* Cosa farai:
a: Traduci in inglese questa frase del testo citato: «I movimenti del corpo sono l’espressione del moto dell’anima.»
b: Secondo il testo citato, dove appare nel modo più chiaro che i movimenti del corpo esprimono il moto dell’anima?

* Testo citato:
-------

La psicologia tedesca delle razze già da anni ha fermamente sostenuto, che la « razza dell’anima » non risiede in questa o quella qualità. Le qualità si riferiscono agli uomini quali singoli, l’uno può aver questa qualità e un altro una diversa. Per esempio, lo spirito eroico si trova indubbiamente in molti uomini nordici, ma altrettanto positivamente anche in uomini di altra razza. Lo stesso si dica nei riguardi dell’attivismo, della facoltà di discriminazione e così via. La razza dell’anima non consiste nel fatto di possedere questa o quella dote, ma nella funzione varia che le doti hanno nei vari tipi. Lo spirito eroico di un uomo nordico e quello di un uomo mediterraneo possono essere assolutamente della stessa « grandezza », e purtuttavia hanno un volto diverso, perché si esprime nei due casi in forma e funzione diversa.
Il procedimento infantile di chi si mettesse a collezionare le qualità singole che si ritrovano nei vari esponenti di una data razza, mettiamo di quella nordica, e poi credesse di aver colto, per mezzo di tali qualità, l’essenza della razza, sarebbe paragonabile a quello di chi volesse descrivere più o meno così l’apparenza corporea, per esempio, della razza nordica: un naso, una bocca, delle braccia, delle mani. Certo, essa ha tutto questo ed altro ancora. Ma tutte le altre razze hanno parimenti naso, bocca, braccia, mani. Non è dunque qui che risiede il nucleo essenziale della razza: esso non ha a che fare con il possesso di queste o quelle parti corporee. Dalla razza dipende anzitutto la forma del naso, la forma della bocca e il modo con cui la bocca viene usata o si muove; dalla razza è determinata la forma delle braccia e delle mani e il modo in cui esse si muovono e fanno da strumenti espressivi nel tipo, che le possiede. Ora, nessuno potrà contestare che un uomo di razza mediterranea si muova in modo diverso da quello nordico, che egli cammini diversamente, balli diversamente, accompagni con altri gesti il suo dire. Nessun uomo, che abbia occhi, può contestare questo fatto. Chi porrà ora la questione circa quello dei due movimenti o dei due gesti che sia più pregevole, il mediterraneo o il nordico? Questa questione sarebbe priva di senso. Ognuno segue la sua specie, il suo stile.
I movimenti del corpo sono l’espressione del moto dell’anima. Ciò appare nel modo più chiaro nel giuoco dei muscoli del viso e nei gesti delle braccia e delle mani con cui chi parla accompagna il proprio discorso. Perché egli muove le mani proprio così e non altrimenti? Perché il moto specifico della sua anima gli prescrive esattamente quei gesti delle mani. Lo stile del moto dell’anima determina lo stile del movimento del corpo le due cose ne vanno a costituire una sola.

-------

* Materiale mostrato:
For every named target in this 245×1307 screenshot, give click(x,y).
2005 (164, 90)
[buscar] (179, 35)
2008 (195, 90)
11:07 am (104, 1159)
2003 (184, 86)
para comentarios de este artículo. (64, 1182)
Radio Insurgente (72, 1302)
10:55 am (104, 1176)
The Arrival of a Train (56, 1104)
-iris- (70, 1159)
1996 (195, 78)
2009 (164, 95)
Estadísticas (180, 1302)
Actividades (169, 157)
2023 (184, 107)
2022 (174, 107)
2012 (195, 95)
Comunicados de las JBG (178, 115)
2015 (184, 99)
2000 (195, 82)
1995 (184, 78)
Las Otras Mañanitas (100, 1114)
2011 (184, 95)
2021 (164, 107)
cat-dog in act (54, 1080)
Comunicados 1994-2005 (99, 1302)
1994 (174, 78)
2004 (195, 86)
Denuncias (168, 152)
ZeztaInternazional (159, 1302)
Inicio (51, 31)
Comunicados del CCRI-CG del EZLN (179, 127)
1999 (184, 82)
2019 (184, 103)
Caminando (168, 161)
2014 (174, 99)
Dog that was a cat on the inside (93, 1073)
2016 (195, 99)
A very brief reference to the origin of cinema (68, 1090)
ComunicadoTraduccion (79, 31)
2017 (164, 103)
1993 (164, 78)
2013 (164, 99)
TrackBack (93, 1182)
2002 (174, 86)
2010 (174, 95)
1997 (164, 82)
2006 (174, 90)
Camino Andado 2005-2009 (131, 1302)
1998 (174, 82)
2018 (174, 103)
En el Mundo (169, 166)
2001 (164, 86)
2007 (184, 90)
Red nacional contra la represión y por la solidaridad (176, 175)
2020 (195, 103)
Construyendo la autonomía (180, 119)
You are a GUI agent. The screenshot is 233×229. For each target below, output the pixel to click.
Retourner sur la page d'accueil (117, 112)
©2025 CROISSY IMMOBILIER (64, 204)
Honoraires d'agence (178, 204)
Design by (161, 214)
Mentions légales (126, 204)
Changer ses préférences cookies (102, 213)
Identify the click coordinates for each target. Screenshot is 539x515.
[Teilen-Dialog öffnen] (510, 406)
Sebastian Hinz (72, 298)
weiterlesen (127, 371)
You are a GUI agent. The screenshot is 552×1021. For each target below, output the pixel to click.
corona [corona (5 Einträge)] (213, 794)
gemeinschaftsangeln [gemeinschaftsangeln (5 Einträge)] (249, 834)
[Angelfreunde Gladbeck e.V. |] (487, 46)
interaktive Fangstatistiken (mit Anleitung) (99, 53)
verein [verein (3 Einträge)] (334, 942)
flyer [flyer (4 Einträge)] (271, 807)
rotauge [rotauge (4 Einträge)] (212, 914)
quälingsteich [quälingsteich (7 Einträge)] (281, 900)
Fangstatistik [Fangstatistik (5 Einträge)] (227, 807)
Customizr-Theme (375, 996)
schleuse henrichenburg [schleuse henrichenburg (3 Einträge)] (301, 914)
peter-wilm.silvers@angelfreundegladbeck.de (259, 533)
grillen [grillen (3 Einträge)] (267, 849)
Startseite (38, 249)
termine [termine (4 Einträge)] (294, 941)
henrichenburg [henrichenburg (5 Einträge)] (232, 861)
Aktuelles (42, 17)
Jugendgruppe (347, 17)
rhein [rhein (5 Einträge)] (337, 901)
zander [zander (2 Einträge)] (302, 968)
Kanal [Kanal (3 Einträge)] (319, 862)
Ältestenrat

-------

* Risultati dell'esercizio:
a: The movements of the body are the expression of the motion of the soul.

b: Nel giuoco dei muscoli del viso e nei gesti delle braccia e delle mani con cui chi parla accompagna il proprio discorso.